- **Information given**
========================================
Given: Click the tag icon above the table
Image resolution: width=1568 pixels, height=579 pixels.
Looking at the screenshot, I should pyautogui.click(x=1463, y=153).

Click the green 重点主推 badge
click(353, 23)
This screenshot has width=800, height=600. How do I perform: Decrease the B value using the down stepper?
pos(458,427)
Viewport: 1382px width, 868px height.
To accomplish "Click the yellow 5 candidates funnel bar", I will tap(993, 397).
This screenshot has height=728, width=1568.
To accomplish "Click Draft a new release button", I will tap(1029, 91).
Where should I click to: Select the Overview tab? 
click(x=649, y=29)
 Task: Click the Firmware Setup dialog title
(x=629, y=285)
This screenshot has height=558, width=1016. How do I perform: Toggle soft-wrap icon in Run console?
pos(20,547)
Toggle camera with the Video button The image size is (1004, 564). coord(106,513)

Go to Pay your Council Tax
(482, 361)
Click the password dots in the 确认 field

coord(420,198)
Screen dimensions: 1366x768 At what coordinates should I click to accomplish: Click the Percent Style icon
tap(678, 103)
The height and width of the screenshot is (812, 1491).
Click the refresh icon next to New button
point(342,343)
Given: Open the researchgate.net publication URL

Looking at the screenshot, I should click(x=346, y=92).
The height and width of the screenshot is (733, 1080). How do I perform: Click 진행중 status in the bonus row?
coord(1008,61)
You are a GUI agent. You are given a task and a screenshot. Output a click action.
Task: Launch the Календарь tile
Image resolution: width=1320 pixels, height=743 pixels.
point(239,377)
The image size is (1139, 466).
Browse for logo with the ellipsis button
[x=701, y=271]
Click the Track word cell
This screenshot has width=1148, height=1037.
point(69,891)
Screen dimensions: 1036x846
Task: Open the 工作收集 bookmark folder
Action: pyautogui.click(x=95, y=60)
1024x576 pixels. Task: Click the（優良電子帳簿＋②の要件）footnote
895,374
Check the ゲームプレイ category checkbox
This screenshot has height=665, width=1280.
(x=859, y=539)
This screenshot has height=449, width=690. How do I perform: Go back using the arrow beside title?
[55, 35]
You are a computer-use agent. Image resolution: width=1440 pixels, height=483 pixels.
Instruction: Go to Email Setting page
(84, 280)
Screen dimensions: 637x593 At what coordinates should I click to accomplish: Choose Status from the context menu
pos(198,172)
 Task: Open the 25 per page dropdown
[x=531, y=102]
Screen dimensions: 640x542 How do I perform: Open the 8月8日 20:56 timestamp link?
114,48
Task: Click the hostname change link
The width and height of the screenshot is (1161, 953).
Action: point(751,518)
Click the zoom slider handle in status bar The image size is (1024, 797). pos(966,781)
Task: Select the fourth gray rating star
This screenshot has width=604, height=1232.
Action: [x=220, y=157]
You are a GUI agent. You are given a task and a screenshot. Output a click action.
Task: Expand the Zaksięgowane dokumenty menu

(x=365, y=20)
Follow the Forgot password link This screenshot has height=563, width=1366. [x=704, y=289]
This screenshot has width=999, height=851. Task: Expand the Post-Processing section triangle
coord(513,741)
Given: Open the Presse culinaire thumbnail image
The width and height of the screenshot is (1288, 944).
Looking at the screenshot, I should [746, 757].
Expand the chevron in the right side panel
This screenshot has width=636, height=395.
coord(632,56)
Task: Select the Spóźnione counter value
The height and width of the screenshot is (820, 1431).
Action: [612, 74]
========================================
- **Work instructions**
Return all of the listing above exactly, leaving nothing out.

- **Solution to this exercise**
Given: Click the tag icon above the table
Image resolution: width=1568 pixels, height=579 pixels.
Looking at the screenshot, I should pyautogui.click(x=1463, y=153).

Click the green 重点主推 badge
click(353, 23)
This screenshot has width=800, height=600. How do I perform: Decrease the B value using the down stepper?
pos(458,427)
Viewport: 1382px width, 868px height.
To accomplish "Click the yellow 5 candidates funnel bar", I will tap(993, 397).
This screenshot has height=728, width=1568.
To accomplish "Click Draft a new release button", I will tap(1029, 91).
Where should I click to: Select the Overview tab? 
click(x=649, y=29)
 Task: Click the Firmware Setup dialog title
(x=629, y=285)
This screenshot has height=558, width=1016. How do I perform: Toggle soft-wrap icon in Run console?
pos(20,547)
Toggle camera with the Video button The image size is (1004, 564). coord(106,513)

Go to Pay your Council Tax
(482, 361)
Click the password dots in the 确认 field

coord(420,198)
Screen dimensions: 1366x768 At what coordinates should I click to accomplish: Click the Percent Style icon
tap(678, 103)
The height and width of the screenshot is (812, 1491).
Click the refresh icon next to New button
point(342,343)
Given: Open the researchgate.net publication URL

Looking at the screenshot, I should click(x=346, y=92).
The height and width of the screenshot is (733, 1080). How do I perform: Click 진행중 status in the bonus row?
coord(1008,61)
You are a GUI agent. You are given a task and a screenshot. Output a click action.
Task: Launch the Календарь tile
Image resolution: width=1320 pixels, height=743 pixels.
point(239,377)
The image size is (1139, 466).
Browse for logo with the ellipsis button
[x=701, y=271]
Click the Track word cell
This screenshot has width=1148, height=1037.
point(69,891)
Screen dimensions: 1036x846
Task: Open the 工作收集 bookmark folder
Action: pyautogui.click(x=95, y=60)
1024x576 pixels. Task: Click the（優良電子帳簿＋②の要件）footnote
895,374
Check the ゲームプレイ category checkbox
This screenshot has height=665, width=1280.
(x=859, y=539)
This screenshot has height=449, width=690. How do I perform: Go back using the arrow beside title?
[55, 35]
You are a computer-use agent. Image resolution: width=1440 pixels, height=483 pixels.
Instruction: Go to Email Setting page
(84, 280)
Screen dimensions: 637x593 At what coordinates should I click to accomplish: Choose Status from the context menu
pos(198,172)
 Task: Open the 25 per page dropdown
[x=531, y=102]
Screen dimensions: 640x542 How do I perform: Open the 8月8日 20:56 timestamp link?
114,48
Task: Click the hostname change link
The width and height of the screenshot is (1161, 953).
Action: point(751,518)
Click the zoom slider handle in status bar The image size is (1024, 797). pos(966,781)
Task: Select the fourth gray rating star
This screenshot has width=604, height=1232.
Action: [x=220, y=157]
You are a GUI agent. You are given a task and a screenshot. Output a click action.
Task: Expand the Zaksięgowane dokumenty menu

(x=365, y=20)
Follow the Forgot password link This screenshot has height=563, width=1366. [x=704, y=289]
This screenshot has width=999, height=851. Task: Expand the Post-Processing section triangle
coord(513,741)
Given: Open the Presse culinaire thumbnail image
The width and height of the screenshot is (1288, 944).
Looking at the screenshot, I should [746, 757].
Expand the chevron in the right side panel
This screenshot has width=636, height=395.
coord(632,56)
Task: Select the Spóźnione counter value
The height and width of the screenshot is (820, 1431).
Action: [612, 74]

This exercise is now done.